Then a man whispered in her ear: you need glamor! And it’s in your grasp!
The little state blushed. “How can I, a little farm state, be glamorous like Hollywood?”
The man said: “You can buy glamour!” And he burst into song:
You’ve got glamor
Right here in River City!
Movies start with cash;
If I can be so brash;
Give me some tax credits!
So the smitten little state gave the man transferable film tax credits. She was so excited about glamor, she gave the tax credits away freely, and the glamor came:
We’ve relied on caucuses every four years to bring action and celebrities to town. Now, sightings are anytime, any place.

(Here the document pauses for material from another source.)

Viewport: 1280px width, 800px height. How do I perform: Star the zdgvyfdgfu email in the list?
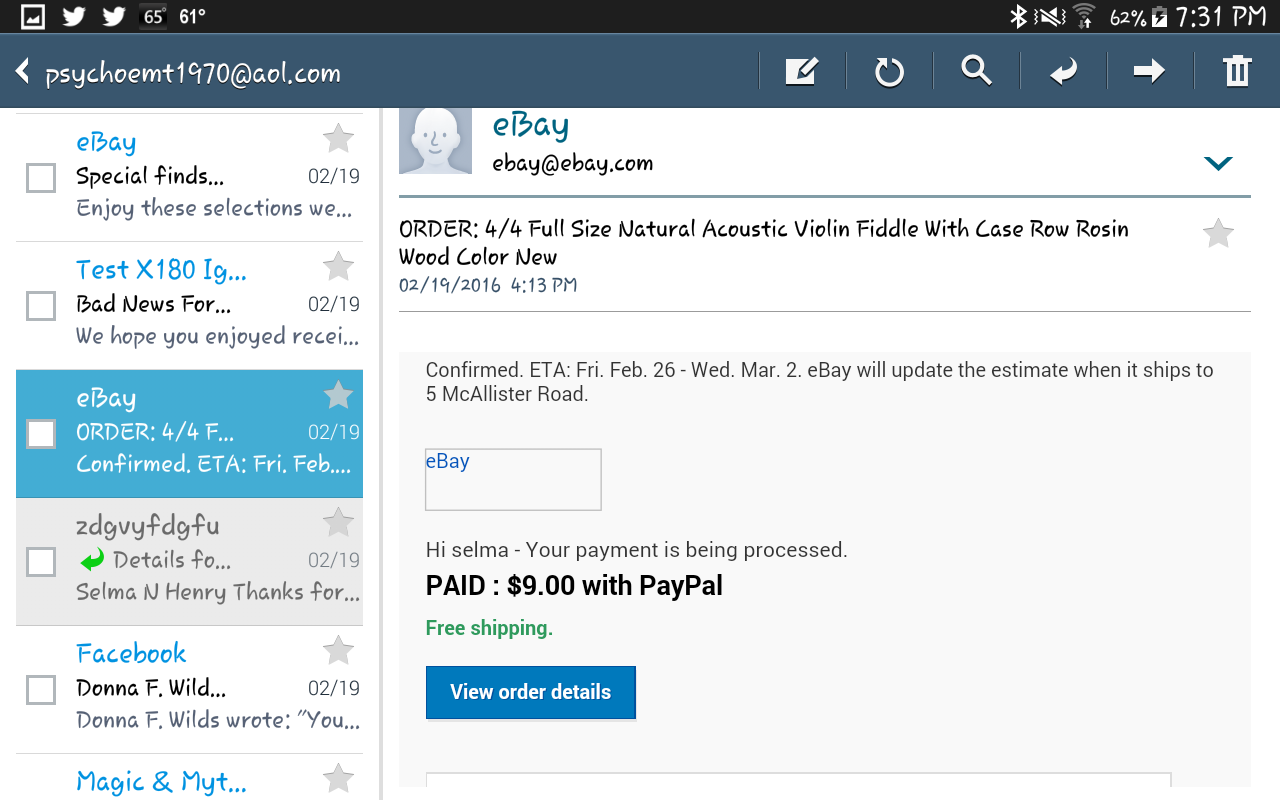tap(337, 521)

But something was wrong. The little state sensed amid the cocktail party laughter that the glamorous were laughing at her, not with her. She noticed that the glamorous people were driving away with shiny new cars that she was paying for. And she noticed that the tax credits were getting rather expensive.
So she cut off her tax credits. This made the glamorous people mad, and some of them sued her. But she caught some of the hapless glamorous people and had them locked up. She made the man who whispered in her ear about film credits confess that he had done a bad thing. She got mad at the man who handed out the tax credits for her and tried to put him in jail.
So the little state is sadder, but perhaps wiser. Which has an attraction of its own:
I flinch, I shy, when the lass with the delicate air goes by
I smile, I grin, when the gal with a touch of sin walks in.
I hope, and I pray, for a Hester to win just one more “A”
The sadder-but-wiser girl’s the girl for me.
The sadder-but-wiser girl for me.
The moral of our story? If you fund it, they will come. And loot your purse. And laugh at you.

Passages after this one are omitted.